【TiDB 使用环境】生产环境
【TiDB 版本】v8.5.1
【操作系统】Linux
【部署方式】AWS tiup部署,使用LB负载转发给3个tidb 4000端口,负载方式是: 轮询。
【集群数据量】300~500G
【集群节点数】3个tidb/pd(tidb与pd在一个节点)、3个tikv、3个tiflash
【问题复现路径】曾经5个tidb/pd节点,下线两个节点。看图表是下线后出现某个tidb内存会不断增高,一直到当前机器的80%被OOM。后来剩下的3个tidb节点内存、CPU都升级过一波(目前16C 64G)。
【遇到的问题:问题现象及影响】3个tidb节点,总会出现一个tidb节点内存飙升的现象。重启该tidb节点后,又会在另外一台机器上出现内存飙升的现象。循环往复,如果这个内存异常的tidb节点运行一天左右,此时CPU会在25%~100%之间稳定波动。
【资源配置】
【复制黏贴 ERROR 报错的日志】
[2025/04/16 02:59:12.511 +00:00] [ERROR] [select_result.go:562] ["invalid cop task execution summaries length"] [expected=1] [received=0]
[2025/04/16 02:59:12.677 +00:00] [ERROR] [distsql.go:1567] ["table reader fetch next chunk failed"] [conn=1562326922] [session_alias=] [error="context canceled"]
[2025/04/16 02:59:12.679 +00:00] [ERROR] [distsql.go:1567] ["table reader fetch next chunk failed"] [conn=1562313788] [session_alias=] [error="context canceled"]
[2025/04/16 02:59:12.679 +00:00] [ERROR] [distsql.go:1567] ["table reader fetch next chunk failed"] [conn=1562313788] [session_alias=] [error="context canceled"]
[2025/04/16 02:59:12.679 +00:00] [ERROR] [select_result.go:562] ["invalid cop task execution summaries length"] [expected=1] [received=0]
[2025/04/16 02:59:12.679 +00:00] [ERROR] [select_result.go:562] ["invalid cop task execution summaries length"] [expected=1] [received=0]

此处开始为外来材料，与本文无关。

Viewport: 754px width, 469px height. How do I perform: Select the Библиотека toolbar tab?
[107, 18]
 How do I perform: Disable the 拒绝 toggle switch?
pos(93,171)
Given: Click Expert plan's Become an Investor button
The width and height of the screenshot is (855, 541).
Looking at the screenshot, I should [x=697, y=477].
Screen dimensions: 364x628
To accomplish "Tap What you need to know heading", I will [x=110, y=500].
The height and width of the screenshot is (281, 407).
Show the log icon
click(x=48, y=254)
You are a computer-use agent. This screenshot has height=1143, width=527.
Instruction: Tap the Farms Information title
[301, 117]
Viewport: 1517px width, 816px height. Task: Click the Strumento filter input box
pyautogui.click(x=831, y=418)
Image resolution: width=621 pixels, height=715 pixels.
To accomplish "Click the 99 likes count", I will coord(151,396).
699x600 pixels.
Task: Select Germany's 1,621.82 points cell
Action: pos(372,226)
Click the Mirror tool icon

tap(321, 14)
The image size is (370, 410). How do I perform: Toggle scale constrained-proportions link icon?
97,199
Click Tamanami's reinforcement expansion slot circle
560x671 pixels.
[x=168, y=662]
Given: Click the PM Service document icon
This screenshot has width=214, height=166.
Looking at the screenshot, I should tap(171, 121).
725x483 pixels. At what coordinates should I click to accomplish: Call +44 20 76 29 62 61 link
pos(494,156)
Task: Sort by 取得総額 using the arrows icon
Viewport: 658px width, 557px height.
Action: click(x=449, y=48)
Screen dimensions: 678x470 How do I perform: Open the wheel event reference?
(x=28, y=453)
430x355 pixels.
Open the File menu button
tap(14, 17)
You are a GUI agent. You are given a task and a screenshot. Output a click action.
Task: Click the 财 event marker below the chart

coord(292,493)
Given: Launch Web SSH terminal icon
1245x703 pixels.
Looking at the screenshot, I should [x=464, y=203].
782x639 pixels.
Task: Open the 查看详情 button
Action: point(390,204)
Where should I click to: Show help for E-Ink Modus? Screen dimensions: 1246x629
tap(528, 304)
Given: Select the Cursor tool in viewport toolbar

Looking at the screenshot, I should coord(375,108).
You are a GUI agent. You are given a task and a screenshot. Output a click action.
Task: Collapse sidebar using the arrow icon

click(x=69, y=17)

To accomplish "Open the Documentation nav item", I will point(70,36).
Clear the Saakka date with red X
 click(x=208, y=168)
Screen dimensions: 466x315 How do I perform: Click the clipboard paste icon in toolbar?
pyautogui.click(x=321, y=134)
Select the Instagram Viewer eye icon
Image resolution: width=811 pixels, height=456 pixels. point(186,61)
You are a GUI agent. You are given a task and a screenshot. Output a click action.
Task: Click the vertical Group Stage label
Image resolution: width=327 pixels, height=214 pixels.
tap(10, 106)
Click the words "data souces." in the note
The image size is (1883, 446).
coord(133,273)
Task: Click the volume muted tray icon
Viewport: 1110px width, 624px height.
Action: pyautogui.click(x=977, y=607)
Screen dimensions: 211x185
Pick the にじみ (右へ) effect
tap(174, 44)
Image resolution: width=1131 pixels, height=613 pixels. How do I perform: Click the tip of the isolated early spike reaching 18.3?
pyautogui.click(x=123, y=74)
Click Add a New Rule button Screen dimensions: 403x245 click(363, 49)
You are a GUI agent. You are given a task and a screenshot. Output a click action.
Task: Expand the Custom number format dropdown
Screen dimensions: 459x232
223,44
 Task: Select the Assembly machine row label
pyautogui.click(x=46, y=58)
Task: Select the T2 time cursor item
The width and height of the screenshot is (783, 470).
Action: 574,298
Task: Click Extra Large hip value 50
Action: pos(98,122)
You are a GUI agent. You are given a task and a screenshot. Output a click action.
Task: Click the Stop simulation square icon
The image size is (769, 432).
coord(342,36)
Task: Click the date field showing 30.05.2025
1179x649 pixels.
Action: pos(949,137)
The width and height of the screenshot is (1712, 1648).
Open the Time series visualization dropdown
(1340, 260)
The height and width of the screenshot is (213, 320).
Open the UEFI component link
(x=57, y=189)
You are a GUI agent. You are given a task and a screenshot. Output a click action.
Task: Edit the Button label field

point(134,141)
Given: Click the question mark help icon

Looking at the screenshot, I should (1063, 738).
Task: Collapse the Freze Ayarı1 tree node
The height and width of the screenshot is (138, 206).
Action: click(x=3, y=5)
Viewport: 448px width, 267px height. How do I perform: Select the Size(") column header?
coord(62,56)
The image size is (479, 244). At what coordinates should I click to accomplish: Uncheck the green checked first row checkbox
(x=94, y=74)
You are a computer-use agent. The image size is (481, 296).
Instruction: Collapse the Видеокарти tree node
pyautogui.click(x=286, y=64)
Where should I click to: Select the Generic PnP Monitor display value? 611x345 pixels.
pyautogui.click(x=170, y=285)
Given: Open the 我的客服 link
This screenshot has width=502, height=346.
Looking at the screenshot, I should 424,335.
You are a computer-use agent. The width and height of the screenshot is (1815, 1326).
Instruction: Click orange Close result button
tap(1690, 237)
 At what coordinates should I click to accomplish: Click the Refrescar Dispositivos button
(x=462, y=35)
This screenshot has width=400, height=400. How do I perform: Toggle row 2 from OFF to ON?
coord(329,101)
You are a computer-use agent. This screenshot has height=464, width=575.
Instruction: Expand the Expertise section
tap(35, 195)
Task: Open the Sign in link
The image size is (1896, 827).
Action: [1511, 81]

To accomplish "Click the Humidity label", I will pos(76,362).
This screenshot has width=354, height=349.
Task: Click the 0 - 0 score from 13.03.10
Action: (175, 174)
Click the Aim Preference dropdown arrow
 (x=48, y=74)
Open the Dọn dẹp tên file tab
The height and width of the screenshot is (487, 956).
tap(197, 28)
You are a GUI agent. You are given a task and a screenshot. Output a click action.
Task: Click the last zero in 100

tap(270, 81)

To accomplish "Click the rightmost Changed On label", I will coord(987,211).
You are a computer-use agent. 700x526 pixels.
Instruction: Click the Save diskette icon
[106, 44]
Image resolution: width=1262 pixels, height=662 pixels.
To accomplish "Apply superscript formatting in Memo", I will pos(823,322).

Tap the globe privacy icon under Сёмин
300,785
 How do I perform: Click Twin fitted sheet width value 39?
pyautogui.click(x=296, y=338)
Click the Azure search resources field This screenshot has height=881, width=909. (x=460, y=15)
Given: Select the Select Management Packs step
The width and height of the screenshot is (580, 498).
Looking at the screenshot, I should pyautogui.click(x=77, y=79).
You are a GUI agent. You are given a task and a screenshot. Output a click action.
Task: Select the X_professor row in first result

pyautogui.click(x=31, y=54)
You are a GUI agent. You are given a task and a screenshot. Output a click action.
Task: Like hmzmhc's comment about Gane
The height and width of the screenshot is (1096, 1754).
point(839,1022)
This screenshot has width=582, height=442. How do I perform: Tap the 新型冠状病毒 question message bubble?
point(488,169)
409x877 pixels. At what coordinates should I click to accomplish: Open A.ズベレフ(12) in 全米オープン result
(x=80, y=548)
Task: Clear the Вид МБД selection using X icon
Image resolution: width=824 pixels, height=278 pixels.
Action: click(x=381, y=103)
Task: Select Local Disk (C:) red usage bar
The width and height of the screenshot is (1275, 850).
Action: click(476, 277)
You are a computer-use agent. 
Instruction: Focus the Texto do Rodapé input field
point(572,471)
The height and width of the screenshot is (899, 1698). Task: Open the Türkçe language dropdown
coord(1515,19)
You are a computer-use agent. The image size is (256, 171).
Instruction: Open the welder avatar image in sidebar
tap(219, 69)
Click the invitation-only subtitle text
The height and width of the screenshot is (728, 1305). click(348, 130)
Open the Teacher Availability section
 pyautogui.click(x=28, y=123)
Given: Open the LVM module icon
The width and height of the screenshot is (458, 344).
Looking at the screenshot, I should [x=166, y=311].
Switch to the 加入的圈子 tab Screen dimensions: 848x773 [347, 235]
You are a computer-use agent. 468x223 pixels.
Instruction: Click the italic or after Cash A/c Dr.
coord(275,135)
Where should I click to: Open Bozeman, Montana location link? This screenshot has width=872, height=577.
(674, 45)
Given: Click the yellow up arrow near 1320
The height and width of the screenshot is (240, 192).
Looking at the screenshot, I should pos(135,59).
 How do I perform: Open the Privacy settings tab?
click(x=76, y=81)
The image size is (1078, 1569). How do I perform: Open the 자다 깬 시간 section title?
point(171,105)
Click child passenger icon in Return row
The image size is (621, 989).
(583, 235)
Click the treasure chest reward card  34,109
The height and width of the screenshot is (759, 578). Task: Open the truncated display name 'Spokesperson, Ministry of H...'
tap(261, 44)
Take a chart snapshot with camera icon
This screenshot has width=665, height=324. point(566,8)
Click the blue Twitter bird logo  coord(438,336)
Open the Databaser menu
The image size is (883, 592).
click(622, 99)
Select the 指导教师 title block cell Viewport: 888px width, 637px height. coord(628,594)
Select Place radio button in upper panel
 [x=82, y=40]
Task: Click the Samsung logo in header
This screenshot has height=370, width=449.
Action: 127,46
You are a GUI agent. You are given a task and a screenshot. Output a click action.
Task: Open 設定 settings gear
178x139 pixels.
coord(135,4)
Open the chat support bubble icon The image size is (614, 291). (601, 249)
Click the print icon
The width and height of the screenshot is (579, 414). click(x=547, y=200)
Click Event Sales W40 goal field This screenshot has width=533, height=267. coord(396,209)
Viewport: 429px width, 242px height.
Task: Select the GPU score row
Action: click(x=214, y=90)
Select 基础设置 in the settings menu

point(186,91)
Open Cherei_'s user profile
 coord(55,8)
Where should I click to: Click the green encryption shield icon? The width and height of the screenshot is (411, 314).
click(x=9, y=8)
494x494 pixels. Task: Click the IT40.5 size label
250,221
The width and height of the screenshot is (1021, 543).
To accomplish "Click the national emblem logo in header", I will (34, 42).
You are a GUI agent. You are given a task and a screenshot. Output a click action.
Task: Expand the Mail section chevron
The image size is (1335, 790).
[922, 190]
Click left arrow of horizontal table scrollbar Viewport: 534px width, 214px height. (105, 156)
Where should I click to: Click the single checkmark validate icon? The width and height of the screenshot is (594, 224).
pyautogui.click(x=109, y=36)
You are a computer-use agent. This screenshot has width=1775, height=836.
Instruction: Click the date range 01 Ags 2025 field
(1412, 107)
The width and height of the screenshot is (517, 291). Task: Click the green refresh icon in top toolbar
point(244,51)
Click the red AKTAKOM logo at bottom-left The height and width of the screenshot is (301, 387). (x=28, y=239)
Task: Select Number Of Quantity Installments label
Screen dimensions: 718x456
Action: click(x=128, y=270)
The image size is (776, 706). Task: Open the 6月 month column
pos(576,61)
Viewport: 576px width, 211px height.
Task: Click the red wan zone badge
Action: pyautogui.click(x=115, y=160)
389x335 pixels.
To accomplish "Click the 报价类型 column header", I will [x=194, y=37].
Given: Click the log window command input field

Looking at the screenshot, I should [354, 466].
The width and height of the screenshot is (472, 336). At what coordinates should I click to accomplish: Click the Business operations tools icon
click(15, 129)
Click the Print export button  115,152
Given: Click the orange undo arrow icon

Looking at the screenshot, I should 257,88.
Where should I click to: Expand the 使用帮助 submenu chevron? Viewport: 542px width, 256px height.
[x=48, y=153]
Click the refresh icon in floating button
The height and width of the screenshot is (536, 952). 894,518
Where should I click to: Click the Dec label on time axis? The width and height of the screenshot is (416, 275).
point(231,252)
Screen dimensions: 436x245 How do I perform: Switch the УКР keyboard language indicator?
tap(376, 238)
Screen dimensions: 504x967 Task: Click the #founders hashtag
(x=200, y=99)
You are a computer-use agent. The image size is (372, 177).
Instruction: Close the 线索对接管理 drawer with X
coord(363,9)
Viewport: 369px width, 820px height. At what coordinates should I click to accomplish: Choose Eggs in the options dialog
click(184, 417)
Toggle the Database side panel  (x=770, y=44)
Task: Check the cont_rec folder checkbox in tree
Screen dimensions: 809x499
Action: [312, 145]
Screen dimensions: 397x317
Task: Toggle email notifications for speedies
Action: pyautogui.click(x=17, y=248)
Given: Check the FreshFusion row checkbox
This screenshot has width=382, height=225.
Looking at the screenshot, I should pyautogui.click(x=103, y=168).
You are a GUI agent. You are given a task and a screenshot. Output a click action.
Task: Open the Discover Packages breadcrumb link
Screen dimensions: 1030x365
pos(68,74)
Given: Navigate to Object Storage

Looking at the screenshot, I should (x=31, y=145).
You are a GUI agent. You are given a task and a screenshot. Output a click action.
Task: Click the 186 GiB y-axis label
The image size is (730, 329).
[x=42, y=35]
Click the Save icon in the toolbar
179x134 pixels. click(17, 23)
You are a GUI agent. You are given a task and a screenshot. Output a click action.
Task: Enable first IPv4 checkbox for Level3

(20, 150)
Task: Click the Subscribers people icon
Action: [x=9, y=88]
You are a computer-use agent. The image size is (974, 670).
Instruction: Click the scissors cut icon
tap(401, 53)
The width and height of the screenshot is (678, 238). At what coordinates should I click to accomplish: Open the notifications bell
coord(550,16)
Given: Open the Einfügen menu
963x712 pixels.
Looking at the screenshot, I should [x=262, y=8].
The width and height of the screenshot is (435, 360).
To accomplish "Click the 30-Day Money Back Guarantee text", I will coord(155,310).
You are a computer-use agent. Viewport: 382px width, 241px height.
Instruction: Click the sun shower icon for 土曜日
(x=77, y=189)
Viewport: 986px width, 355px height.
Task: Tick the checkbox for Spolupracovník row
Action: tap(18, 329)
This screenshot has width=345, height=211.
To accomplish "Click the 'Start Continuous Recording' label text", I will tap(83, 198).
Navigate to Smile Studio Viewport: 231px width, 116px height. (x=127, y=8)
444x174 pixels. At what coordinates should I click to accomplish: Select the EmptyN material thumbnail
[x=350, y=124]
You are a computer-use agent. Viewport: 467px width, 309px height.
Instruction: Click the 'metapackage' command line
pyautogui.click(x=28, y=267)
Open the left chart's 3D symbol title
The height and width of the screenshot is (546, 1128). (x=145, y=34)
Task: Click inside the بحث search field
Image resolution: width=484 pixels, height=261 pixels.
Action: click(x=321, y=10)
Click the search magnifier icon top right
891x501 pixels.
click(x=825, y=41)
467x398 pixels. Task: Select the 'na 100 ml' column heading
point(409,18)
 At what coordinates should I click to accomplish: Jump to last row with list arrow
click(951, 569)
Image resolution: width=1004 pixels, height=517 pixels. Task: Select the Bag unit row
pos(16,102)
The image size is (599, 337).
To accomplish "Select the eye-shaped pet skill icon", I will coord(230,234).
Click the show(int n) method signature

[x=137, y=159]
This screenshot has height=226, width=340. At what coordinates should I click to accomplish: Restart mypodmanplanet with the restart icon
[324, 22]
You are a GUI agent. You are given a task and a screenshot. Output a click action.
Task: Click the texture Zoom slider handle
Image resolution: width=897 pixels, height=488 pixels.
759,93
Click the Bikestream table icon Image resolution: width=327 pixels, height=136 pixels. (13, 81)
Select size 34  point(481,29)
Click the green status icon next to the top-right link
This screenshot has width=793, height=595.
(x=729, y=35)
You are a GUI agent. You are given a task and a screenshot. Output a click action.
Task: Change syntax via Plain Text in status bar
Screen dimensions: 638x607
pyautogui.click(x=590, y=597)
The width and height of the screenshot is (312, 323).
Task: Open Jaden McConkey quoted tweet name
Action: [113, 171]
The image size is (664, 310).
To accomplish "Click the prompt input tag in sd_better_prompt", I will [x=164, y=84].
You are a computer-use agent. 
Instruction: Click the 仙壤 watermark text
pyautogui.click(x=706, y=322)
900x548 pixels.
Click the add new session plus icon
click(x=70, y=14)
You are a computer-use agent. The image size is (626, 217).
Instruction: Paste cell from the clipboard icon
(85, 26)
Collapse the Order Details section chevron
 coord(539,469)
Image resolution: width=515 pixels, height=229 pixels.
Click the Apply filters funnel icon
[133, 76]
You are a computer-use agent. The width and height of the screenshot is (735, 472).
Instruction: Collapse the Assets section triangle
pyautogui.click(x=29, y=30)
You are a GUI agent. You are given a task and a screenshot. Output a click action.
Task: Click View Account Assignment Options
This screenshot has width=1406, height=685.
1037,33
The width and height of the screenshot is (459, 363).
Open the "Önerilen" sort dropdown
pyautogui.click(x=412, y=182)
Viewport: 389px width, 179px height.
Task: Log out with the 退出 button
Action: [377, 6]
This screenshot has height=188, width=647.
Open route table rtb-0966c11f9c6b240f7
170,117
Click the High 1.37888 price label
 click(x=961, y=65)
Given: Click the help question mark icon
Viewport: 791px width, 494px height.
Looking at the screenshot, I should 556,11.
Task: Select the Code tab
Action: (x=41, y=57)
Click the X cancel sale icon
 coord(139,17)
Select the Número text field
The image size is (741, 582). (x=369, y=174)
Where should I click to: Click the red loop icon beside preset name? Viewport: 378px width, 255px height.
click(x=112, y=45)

[2025/04/16 02:59:12.679 +00:00] [ERROR] [select_result.go:562] ["invalid cop task execution summaries length"] [expected=1] [received=0]
[2025/04/16 02:59:12.679 +00:00] [ERROR] [select_result.go:562] ["invalid cop task execution summaries length"] [expected=1] [received=0]
[2025/04/16 02:59:12.693 +00:00] [ERROR] [distsql.go:1567] ["table reader fetch next chunk failed"] [conn=1562326936] [session_alias=] [error="context canceled"]
[2025/04/16 02:59:12.693 +00:00] [ERROR] [select_result.go:562] ["invalid cop task execution summaries length"] [expected=1] [received=0]
[2025/04/16 02:59:12.693 +00:00] [ERROR] [select_result.go:562] ["invalid cop task execution summaries length"] [expected=1] [received=0]
[2025/04/16 02:59:12.693 +00:00] [ERROR] [select_result.go:562] ["invalid cop task execution summaries length"] [expected=1] [received=0]
[2025/04/16 02:59:12.693 +00:00] [ERROR] [select_result.go:562] ["invalid cop task execution summaries length"] [expected=1] [received=0]
[2025/04/16 02:59:12.693 +00:00] [ERROR] [distsql.go:1567] ["table reader fetch next chunk failed"] [conn=1562326936] [session_alias=] [error="context canceled"]
[2025/04/16 02:59:12.693 +00:00] [ERROR] [select_result.go:562] ["invalid cop task execution summaries length"] [expected=1] [received=0]
【其他附件:截图/日志/监控】
这边通过趋势图可以看到,始终有个tidb节点内存飙升,跑挂或重启后又会换成其他tidb节点复现该问题。排查处理过程:
- 短暂停过大并发的业务,看不到效果。
- kill长连接进程,看不到效果。
- 调整auto_analyze相关配置,看不到效果。
- 重启故障节点的tidb后,把最新的故障节点的tidb剔除负载(持续一段时间后,kill该节点的数据库连接,此时该节点基本没有外部连接了),看不到效果。
这个问题困扰好几天了,实在找不到解决方案了,论坛里的要么版本和我们差很多,要么问题类型不一样,麻烦好心大佬帮忙看看吧 在此感谢 。